### TEXT BLOCK

((

Unfortunately, however, while Christus qualified for reclassification in FY 1999 and FY 2001, Christus has not met the strict requirements of the reclassification criteria for FY 2002 and FY 2003. The Medicare Geographic Reclassification Review Board requires that a hospital’s wage index be at least 82 percent of the closest MSA. While other MSAs surround Lamar County, Dallas is the closest and Christus’ average hourly wage is only 81 percent of hospitals in the Dallas MSA. However, Christus’ average hourly rate is 91 percent of hospitals in the Sherman-Denison MSA.
The wage index disparity means that Christus St. Joseph’s is receiving over $7 million less in Medicare reimbursements than similar hospitals would in a nearby urban MSA. Recently, Christus St. Joseph’s announced that it is losing between $1 million and $1.5 million a month, closing one of its two locations, and laying off over 200 employees. Unless it is reclassified this year, it will have to terminate the state-of-the-art heart center and will likely close altogether.

))

### ENTRIES SUPPLIED
((

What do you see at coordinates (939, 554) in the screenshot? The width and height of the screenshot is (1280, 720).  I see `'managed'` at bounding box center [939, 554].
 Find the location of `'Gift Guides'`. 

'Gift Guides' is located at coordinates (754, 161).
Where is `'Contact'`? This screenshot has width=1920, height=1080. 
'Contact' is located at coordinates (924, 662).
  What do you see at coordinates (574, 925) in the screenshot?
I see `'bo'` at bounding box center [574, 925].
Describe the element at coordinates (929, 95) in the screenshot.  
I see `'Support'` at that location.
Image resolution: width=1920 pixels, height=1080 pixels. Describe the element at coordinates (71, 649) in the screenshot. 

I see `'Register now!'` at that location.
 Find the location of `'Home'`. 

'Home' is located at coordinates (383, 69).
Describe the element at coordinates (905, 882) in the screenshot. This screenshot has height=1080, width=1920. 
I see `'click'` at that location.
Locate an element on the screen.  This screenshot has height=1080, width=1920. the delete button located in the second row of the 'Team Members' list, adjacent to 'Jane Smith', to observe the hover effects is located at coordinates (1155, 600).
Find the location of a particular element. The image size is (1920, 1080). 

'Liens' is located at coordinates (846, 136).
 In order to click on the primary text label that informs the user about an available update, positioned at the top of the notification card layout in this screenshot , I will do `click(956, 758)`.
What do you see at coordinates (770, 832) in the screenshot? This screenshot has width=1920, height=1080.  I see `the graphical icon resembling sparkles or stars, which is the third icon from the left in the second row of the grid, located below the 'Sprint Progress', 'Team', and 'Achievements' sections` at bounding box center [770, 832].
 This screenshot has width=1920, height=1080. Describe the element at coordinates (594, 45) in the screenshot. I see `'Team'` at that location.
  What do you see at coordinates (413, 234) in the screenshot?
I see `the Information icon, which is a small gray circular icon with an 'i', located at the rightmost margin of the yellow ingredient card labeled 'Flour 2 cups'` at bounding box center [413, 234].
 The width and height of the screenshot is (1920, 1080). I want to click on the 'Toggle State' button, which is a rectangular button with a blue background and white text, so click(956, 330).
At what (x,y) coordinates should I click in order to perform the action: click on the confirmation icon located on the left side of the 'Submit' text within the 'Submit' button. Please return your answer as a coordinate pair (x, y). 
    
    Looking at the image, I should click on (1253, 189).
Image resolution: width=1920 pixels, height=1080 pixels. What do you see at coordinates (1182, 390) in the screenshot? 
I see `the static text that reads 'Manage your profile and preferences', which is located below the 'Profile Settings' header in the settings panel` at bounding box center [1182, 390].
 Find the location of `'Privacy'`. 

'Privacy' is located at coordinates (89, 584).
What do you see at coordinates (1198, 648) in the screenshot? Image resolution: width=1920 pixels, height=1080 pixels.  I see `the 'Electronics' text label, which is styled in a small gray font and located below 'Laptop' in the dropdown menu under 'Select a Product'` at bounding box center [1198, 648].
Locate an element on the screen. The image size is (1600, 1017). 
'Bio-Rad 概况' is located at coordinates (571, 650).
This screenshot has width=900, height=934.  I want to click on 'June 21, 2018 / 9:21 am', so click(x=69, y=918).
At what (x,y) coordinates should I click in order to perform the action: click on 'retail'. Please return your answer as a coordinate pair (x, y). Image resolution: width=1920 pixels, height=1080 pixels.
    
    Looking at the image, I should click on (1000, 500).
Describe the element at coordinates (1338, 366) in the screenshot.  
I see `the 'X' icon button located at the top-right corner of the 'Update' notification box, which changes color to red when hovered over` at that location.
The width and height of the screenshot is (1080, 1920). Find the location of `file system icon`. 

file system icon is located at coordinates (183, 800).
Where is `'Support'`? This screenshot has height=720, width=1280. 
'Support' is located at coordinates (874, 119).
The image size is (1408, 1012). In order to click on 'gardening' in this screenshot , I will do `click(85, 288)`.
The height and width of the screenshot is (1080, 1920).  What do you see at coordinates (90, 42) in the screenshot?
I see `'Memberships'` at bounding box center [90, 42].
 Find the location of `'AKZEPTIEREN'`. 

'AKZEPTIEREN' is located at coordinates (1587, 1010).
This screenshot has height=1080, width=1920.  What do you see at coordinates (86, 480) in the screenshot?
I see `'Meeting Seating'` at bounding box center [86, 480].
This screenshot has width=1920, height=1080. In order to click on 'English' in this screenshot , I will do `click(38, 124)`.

))

In the text about Christus St. Joseph's and Medicare reclassification, what share of hospital wages in the Dallas MSA is Christus' average hourly wage? The data is not needed to complete the work here.

### FINISHED EXERCISE
81 percent.